As for the umpires, he is glad that the full-time AMLU umps are back on the field after settling their two-and-a-half month long strike.
Couch Time
The pressure to succeed, and the long wait for a shot at the big leagues, not the officiating seem to be taking their toll on Young’s young career. Even if he has the big league bat, that’s only part of the equation. If he can’t control his temper with a minor league rent-an-ump, what will happen in the free-wheeling world of major league stardom, where self-discipline is about the only discipline most players get these days?
"I'm sure everybody gets frustrated who thinks they should be in the big leagues right now," Durham manager John Tamargo said. "They see guys on TV and think 'Hey, I can do just as much as they can.' That'll put you in a bit of a frustrated mode, but you've got to continue to work and hopefully that'll give you that opportunity sooner than later.
Bad Boy Bulls
The Bill Evers era of Durham Baseball was filled with many of the same personalities, but no incidents.
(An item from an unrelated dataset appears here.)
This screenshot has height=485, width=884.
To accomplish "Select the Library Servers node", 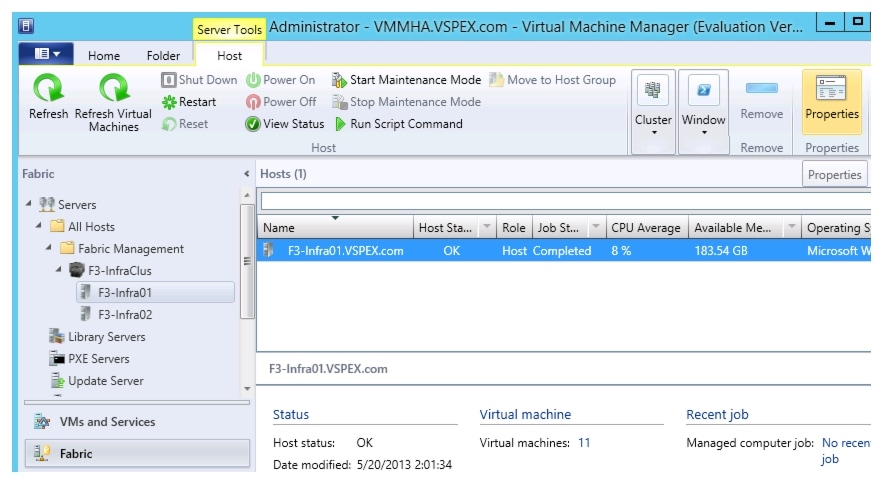I will click(x=106, y=337).
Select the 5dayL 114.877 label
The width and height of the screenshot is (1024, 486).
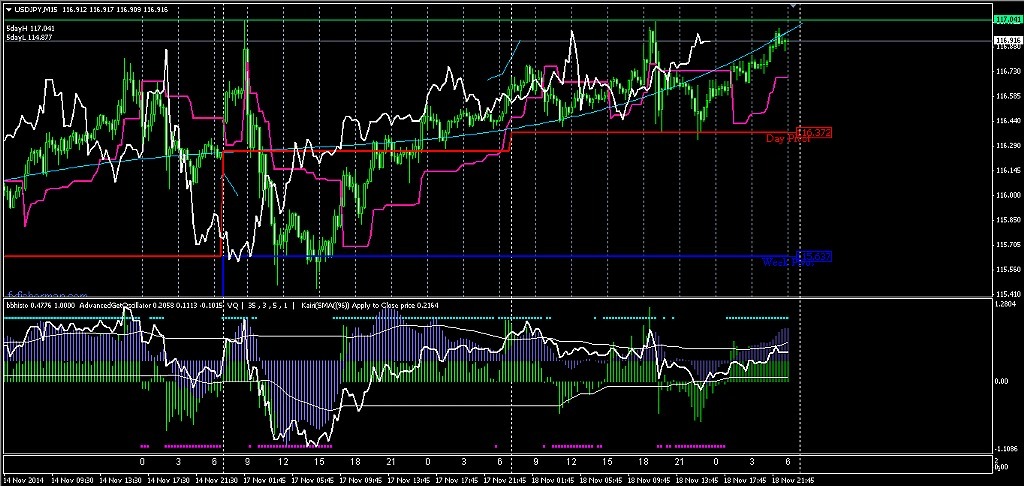point(30,37)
Under the new stewardship of Tamargo, who provided his own distraction in the clubhouse last month when he served a 10-game suspension after bumping an umpire, Young’s outburst is just the first of a rash of embarrassing incidents that have roiled the Bulls' clubhouse.
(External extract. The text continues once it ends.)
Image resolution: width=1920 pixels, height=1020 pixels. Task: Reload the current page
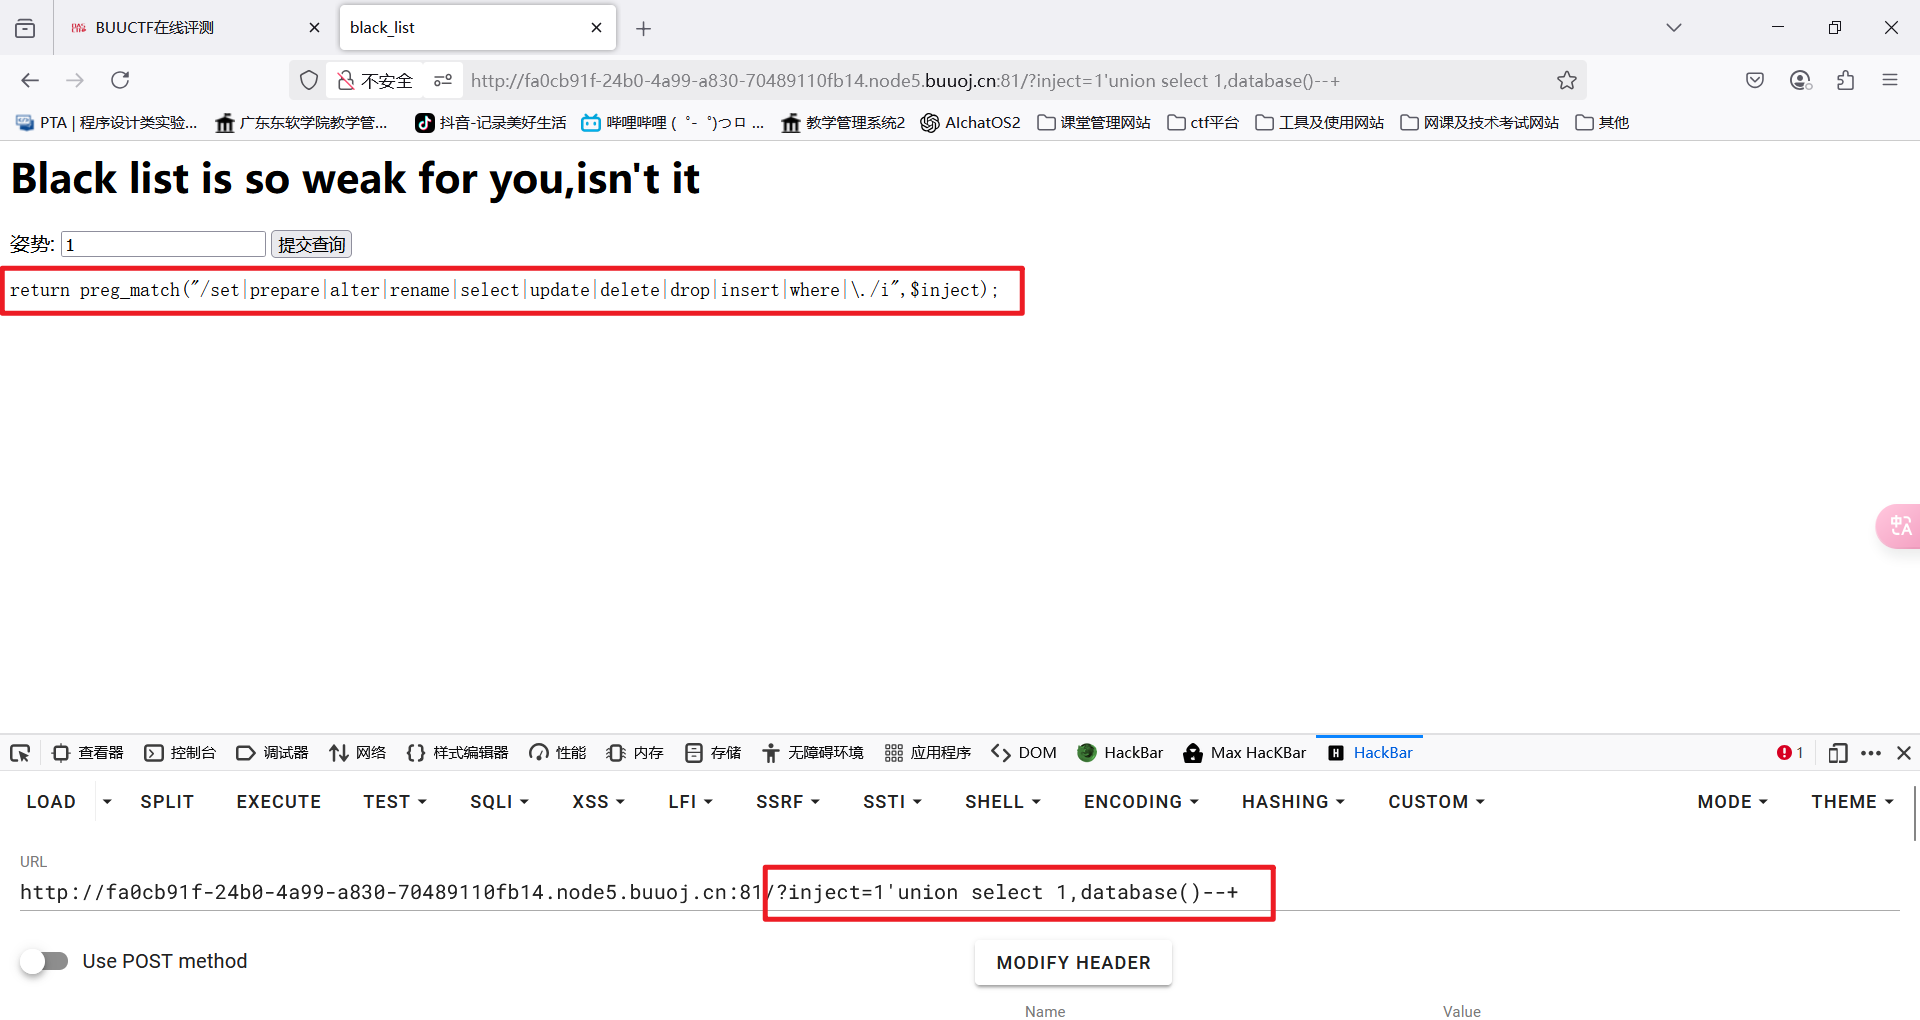pyautogui.click(x=120, y=80)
- Shortstop B.J. Upton, Tampa Bay's No. 1 draft pick in 2002, was benched for one game last week after his arrest in nearby Chapel Hill, N.C., for speeding and driving while impaired charges (See the Devil Goes Down to Durham).
- Outfielder Elijah Dukes was suspended indefinitely Saturday by the Devil Rays for what team sources said was "a clubhouse incident." Sources tell MLN that the incident was an altercation with teammate Ryan Knox at the club's hotel after Saturday night's game with Charlotte. Dukes was also reportedly suspended earlier this year after another off-field altercation during the week in April of the Delmon Young bat toss.
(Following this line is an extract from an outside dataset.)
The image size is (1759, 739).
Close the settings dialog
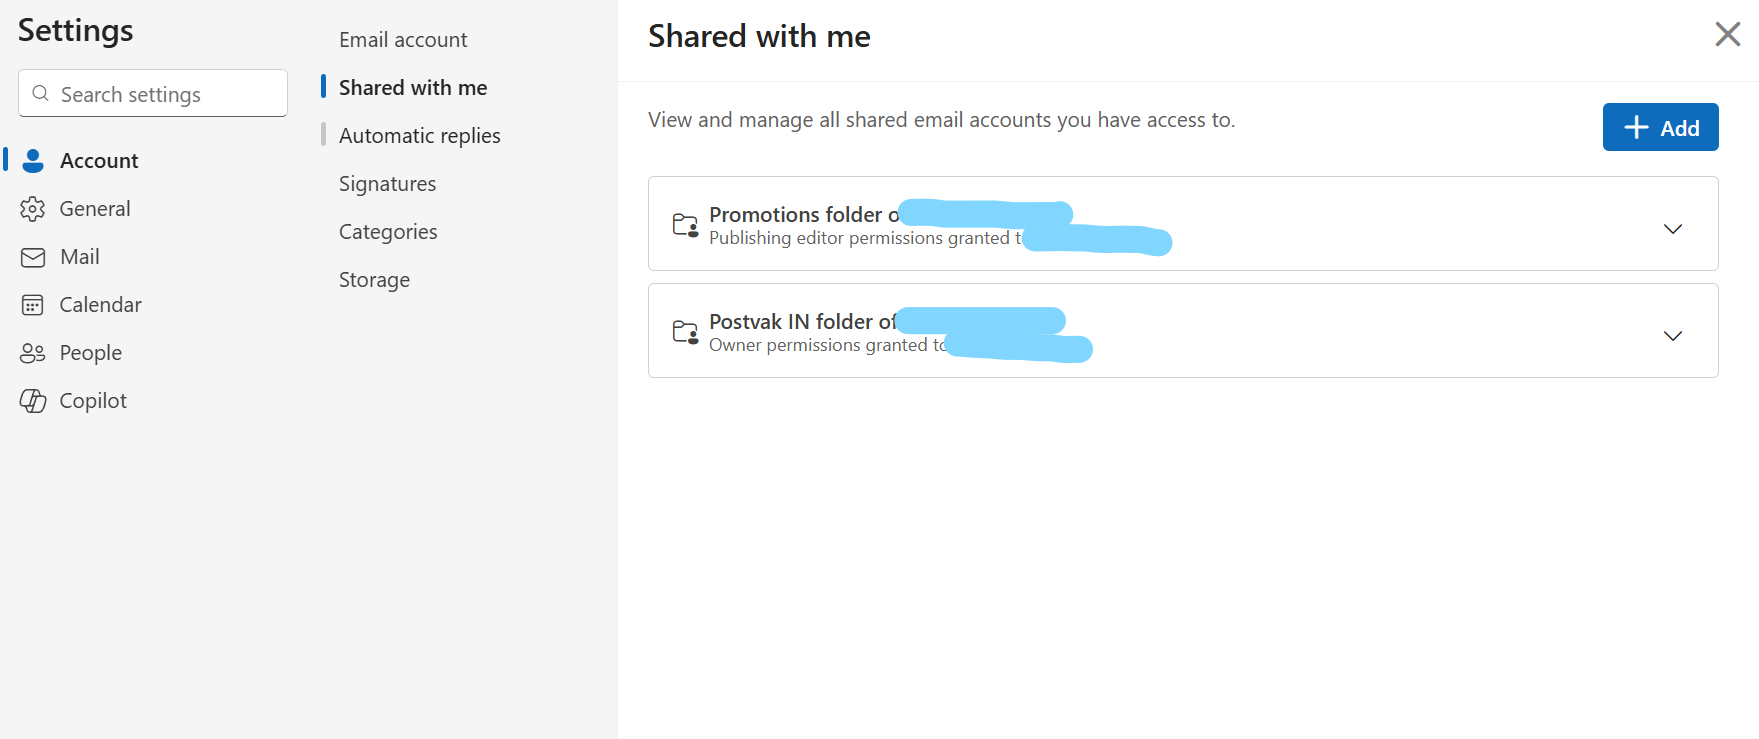coord(1727,35)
The questions that Young and his fellow Bully Bulls raise is more about the whole D-Rays farm system itself. What does it say about their development of the full player when one of their stars with several years in the farm system is discovering the joys of community service at the end of a forced suspension?
For the D-Rays, even in light of Monday’s media mea culpa, the specific question at hand is whether Young can develop the big league self-discipline over his now infamous temper to go along with the power of his bat. (See “The Devil Goes Down to Durham” – MAJOR BLOGS of Minor League News for our take).
The larger question is: How does the organization plan to take talented and gifted children who, as Delmon himself says, want to have “fun,” and discipline them into young men who can cope with the stresses of the kids’ game that turns into a high-dollar, high pressure business?